Osa Massen (born Aase Madsen Iversen, 13 January 1914 – 2 January 2006) was a Danish actress who became a successful movie actress in Hollywood. She became a naturalized citizen of the United States in 1941.

Background and early career
Born in Copenhagen, Denmark, she began her career as a newspaper photographer, then became an actress. She first came to the United States in 1937. She was recorded as Aase Madsen-Iversen, Danish actress, aged 23, on the manifest of the S/S Normandie, which sailed from Southampton, England, on December 18, 1937, and arrived at the Port of New York on December 23, 1937.

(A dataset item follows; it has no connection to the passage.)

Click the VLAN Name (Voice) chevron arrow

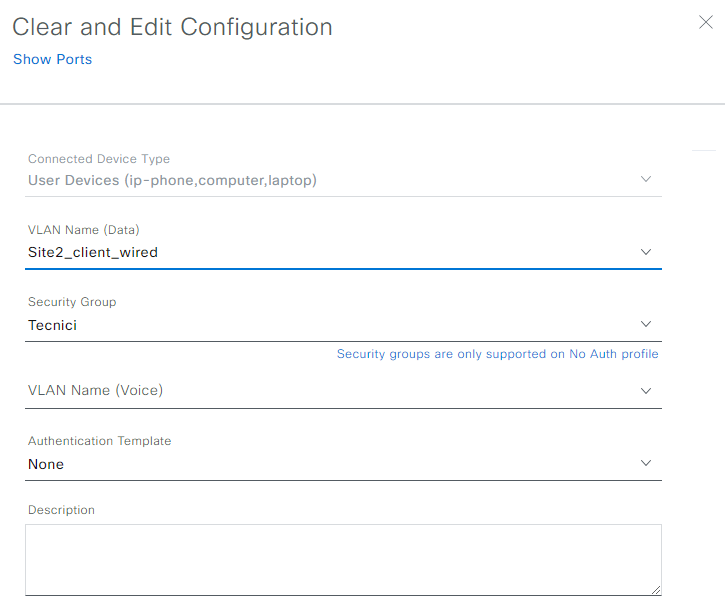[x=646, y=390]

Massen's first film was Kidnapped (1935). She notably appeared as Melvyn Douglas' unfaithful wife dealing with blackmailer Joan Crawford in A Woman's Face (1941). She also appeared as a mysterious woman with something to hide in Deadline at Dawn (1946). She also starred with Lloyd Bridges in the movie Rocketship X-M (1950), the first space adventure of the post-World War II era.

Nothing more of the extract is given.